- [TASK DETAILS]
Could you set down exactly the lines in the records below between the line holding "Task: Click the PowerPoint Presentation icon" and the line holding "Task: Click the 460 value on the 03/02 card", inclusive?

===== DATA EXCERPTS =====

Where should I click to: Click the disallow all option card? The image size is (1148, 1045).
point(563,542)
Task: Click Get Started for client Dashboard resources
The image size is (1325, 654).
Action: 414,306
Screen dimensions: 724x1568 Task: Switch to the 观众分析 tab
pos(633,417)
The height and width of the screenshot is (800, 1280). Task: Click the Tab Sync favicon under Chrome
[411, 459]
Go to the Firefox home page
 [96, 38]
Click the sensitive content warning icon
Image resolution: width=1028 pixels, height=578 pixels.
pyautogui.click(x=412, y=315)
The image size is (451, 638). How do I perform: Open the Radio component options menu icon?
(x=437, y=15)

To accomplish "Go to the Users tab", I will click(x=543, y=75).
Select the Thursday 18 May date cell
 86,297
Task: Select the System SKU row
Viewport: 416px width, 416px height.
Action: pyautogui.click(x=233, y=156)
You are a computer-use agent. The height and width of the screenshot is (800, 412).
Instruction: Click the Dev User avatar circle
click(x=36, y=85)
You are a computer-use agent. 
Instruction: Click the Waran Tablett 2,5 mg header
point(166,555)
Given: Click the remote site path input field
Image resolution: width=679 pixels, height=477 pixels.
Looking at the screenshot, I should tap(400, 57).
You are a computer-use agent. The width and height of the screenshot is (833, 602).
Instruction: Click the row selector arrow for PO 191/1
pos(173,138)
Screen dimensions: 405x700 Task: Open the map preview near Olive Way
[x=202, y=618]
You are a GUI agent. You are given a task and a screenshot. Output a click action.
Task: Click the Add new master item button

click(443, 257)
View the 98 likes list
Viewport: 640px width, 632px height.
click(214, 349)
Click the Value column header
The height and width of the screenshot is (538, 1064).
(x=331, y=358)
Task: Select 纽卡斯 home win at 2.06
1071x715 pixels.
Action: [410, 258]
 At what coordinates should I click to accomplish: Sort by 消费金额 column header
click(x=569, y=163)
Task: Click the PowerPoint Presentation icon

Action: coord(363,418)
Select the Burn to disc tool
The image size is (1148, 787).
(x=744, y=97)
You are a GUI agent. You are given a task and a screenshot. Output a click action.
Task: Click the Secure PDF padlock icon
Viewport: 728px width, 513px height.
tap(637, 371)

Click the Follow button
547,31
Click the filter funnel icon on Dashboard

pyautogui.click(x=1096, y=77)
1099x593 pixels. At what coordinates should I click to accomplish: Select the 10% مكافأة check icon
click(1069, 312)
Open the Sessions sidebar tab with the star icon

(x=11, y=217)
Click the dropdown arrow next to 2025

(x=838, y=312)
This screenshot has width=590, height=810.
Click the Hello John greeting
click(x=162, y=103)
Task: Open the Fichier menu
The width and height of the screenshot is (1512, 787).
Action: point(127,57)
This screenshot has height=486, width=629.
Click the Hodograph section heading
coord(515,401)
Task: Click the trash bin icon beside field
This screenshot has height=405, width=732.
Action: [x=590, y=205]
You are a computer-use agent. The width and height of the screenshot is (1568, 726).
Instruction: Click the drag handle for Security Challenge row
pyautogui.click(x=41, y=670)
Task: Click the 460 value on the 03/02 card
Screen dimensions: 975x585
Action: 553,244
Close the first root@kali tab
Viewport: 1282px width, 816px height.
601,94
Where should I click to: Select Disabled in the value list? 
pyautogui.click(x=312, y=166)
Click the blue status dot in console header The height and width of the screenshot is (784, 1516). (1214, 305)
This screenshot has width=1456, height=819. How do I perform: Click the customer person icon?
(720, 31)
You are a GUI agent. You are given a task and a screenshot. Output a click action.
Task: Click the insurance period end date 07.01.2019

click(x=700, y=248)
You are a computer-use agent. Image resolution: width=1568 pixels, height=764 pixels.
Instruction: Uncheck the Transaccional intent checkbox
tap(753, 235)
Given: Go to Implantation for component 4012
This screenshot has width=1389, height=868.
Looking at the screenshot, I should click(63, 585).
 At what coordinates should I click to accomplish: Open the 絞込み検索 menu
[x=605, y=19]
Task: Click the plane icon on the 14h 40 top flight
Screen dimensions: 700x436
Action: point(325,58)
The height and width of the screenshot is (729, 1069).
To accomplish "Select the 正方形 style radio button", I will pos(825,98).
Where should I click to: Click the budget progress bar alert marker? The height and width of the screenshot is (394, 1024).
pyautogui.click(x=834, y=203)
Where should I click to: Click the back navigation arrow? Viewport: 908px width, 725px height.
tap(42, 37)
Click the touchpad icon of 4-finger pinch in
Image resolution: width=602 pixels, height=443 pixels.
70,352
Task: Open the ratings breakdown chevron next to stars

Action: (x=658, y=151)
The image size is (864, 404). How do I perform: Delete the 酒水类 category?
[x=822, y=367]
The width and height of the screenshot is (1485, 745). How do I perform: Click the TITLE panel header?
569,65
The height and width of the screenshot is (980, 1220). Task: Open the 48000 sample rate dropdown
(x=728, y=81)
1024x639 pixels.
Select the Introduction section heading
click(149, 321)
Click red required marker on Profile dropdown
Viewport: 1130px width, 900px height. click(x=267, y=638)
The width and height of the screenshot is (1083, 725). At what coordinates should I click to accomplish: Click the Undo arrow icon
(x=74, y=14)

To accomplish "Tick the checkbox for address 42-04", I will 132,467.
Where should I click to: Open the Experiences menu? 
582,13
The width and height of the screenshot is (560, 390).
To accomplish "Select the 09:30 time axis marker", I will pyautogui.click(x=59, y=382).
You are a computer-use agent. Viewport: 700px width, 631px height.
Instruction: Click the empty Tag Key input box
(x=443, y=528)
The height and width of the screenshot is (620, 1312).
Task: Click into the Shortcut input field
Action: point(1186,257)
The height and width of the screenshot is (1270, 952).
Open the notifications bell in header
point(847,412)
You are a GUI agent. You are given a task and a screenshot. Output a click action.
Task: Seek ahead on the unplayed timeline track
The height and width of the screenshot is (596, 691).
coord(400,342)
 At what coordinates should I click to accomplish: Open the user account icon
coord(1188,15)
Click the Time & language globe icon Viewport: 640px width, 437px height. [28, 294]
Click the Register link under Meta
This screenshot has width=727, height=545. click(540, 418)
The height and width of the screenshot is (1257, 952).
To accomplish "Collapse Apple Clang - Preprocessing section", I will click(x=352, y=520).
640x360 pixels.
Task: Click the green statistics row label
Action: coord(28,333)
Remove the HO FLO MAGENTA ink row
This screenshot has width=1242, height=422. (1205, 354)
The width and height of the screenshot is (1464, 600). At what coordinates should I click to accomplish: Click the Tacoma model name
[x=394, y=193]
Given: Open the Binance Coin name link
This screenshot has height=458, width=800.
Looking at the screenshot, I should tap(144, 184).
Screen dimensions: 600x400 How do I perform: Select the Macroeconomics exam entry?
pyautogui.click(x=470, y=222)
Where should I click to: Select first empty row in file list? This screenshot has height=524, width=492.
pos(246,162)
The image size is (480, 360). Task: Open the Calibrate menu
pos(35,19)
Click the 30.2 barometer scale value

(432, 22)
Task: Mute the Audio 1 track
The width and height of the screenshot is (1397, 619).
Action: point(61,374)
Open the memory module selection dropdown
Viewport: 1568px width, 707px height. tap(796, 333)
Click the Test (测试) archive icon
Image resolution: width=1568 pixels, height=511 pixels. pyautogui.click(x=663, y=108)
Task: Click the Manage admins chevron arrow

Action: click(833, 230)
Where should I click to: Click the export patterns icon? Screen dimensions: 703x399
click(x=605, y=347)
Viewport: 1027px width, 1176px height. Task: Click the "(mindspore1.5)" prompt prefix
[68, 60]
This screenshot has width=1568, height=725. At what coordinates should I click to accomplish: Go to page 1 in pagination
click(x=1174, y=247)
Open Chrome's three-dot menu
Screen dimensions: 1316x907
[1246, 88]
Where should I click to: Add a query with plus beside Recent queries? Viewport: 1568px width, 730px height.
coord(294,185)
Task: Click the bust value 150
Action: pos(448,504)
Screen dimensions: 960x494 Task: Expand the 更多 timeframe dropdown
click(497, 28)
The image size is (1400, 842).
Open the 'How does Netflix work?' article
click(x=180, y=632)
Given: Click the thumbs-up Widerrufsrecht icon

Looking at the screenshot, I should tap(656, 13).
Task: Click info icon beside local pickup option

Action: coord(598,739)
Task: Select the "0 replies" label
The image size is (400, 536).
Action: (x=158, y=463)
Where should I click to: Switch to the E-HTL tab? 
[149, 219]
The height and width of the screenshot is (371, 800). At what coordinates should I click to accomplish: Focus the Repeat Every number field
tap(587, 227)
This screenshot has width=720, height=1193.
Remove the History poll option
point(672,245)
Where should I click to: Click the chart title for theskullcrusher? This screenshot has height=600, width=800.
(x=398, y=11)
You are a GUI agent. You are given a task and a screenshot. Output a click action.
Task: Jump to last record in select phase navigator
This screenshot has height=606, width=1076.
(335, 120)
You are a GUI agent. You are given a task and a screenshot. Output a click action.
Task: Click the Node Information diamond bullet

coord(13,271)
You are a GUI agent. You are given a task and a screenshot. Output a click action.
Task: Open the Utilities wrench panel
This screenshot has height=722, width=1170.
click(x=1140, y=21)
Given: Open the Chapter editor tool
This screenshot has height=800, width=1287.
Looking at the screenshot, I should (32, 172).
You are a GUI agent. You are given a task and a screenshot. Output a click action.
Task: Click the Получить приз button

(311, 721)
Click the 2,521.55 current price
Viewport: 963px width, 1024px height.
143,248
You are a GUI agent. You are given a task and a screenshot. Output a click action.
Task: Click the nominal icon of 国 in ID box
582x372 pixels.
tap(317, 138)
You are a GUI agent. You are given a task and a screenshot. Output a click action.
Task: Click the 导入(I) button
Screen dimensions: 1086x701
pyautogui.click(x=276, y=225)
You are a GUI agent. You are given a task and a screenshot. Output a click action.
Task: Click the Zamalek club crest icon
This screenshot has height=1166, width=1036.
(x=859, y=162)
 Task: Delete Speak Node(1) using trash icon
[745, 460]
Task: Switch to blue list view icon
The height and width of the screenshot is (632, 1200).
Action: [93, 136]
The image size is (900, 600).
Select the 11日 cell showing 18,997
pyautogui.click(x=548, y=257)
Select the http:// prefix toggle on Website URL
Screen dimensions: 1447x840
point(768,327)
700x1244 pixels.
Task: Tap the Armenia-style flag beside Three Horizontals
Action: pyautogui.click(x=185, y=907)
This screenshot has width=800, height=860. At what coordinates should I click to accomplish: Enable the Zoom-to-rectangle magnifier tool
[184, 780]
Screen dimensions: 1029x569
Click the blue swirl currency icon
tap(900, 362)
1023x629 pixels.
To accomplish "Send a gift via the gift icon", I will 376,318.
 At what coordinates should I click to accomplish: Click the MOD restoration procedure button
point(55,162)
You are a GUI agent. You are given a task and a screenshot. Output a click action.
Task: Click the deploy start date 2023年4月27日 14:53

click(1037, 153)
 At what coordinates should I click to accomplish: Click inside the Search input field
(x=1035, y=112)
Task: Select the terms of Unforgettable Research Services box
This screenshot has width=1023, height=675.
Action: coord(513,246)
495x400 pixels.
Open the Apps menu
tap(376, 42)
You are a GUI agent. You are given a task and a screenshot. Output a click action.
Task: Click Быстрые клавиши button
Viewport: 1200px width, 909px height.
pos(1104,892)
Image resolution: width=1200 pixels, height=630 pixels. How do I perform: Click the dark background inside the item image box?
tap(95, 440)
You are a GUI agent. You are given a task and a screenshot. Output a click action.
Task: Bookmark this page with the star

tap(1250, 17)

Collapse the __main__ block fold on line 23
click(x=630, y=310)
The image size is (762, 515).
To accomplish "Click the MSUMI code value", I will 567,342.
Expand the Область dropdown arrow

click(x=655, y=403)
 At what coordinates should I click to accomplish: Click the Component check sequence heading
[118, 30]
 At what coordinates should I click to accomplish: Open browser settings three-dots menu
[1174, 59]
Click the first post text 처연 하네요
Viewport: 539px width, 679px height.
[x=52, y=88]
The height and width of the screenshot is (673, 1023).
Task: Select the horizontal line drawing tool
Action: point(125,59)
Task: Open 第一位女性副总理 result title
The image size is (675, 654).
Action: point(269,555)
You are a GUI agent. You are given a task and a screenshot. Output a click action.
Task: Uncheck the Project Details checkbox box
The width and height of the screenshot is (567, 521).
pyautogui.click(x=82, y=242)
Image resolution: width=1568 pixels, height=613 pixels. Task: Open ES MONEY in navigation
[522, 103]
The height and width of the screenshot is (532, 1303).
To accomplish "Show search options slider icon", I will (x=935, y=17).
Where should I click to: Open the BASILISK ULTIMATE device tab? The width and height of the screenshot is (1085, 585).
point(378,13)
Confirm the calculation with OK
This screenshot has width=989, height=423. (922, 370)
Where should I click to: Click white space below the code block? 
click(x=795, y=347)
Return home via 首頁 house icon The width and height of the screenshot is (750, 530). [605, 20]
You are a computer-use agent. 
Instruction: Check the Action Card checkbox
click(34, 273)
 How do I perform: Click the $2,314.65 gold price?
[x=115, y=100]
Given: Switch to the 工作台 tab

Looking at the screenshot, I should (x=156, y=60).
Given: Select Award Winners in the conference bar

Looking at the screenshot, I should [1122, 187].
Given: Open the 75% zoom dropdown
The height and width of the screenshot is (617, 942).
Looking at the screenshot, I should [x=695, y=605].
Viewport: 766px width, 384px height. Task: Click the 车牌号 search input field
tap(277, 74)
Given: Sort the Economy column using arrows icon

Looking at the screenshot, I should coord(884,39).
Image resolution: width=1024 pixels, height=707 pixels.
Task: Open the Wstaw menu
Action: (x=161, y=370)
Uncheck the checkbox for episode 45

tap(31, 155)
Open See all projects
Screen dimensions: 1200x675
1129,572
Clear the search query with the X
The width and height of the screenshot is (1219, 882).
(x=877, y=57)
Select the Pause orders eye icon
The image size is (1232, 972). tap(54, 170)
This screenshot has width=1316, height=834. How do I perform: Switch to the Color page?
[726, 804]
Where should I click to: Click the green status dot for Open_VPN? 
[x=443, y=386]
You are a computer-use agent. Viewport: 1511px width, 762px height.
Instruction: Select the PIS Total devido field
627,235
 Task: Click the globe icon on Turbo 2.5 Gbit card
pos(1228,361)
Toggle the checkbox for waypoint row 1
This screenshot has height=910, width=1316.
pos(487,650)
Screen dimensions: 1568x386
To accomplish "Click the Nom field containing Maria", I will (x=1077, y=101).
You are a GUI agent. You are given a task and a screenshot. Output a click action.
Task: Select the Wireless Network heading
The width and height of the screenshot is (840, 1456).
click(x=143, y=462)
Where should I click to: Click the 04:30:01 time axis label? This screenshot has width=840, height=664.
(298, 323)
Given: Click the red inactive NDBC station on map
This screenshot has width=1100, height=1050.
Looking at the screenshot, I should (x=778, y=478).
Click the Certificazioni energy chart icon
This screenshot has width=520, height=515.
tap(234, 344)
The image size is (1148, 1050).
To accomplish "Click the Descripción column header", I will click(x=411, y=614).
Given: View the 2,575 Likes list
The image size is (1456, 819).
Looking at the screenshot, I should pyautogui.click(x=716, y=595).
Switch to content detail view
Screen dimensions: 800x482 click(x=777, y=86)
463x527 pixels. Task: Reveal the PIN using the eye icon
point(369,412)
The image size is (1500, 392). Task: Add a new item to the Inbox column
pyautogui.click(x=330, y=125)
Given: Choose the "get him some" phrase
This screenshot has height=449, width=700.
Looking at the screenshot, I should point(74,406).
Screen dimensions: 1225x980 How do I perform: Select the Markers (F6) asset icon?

=====

- [YOUR SOLUTION]
Task: Click the PowerPoint Presentation icon

Action: coord(363,418)
Select the Burn to disc tool
The image size is (1148, 787).
(x=744, y=97)
You are a GUI agent. You are given a task and a screenshot. Output a click action.
Task: Click the Secure PDF padlock icon
Viewport: 728px width, 513px height.
tap(637, 371)

Click the Follow button
547,31
Click the filter funnel icon on Dashboard

pyautogui.click(x=1096, y=77)
1099x593 pixels. At what coordinates should I click to accomplish: Select the 10% مكافأة check icon
click(1069, 312)
Open the Sessions sidebar tab with the star icon

(x=11, y=217)
Click the dropdown arrow next to 2025

(x=838, y=312)
This screenshot has width=590, height=810.
Click the Hello John greeting
click(x=162, y=103)
Task: Open the Fichier menu
The width and height of the screenshot is (1512, 787).
Action: point(127,57)
This screenshot has height=486, width=629.
Click the Hodograph section heading
coord(515,401)
Task: Click the trash bin icon beside field
This screenshot has height=405, width=732.
Action: [x=590, y=205]
You are a computer-use agent. The width and height of the screenshot is (1568, 726).
Instruction: Click the drag handle for Security Challenge row
pyautogui.click(x=41, y=670)
Task: Click the 460 value on the 03/02 card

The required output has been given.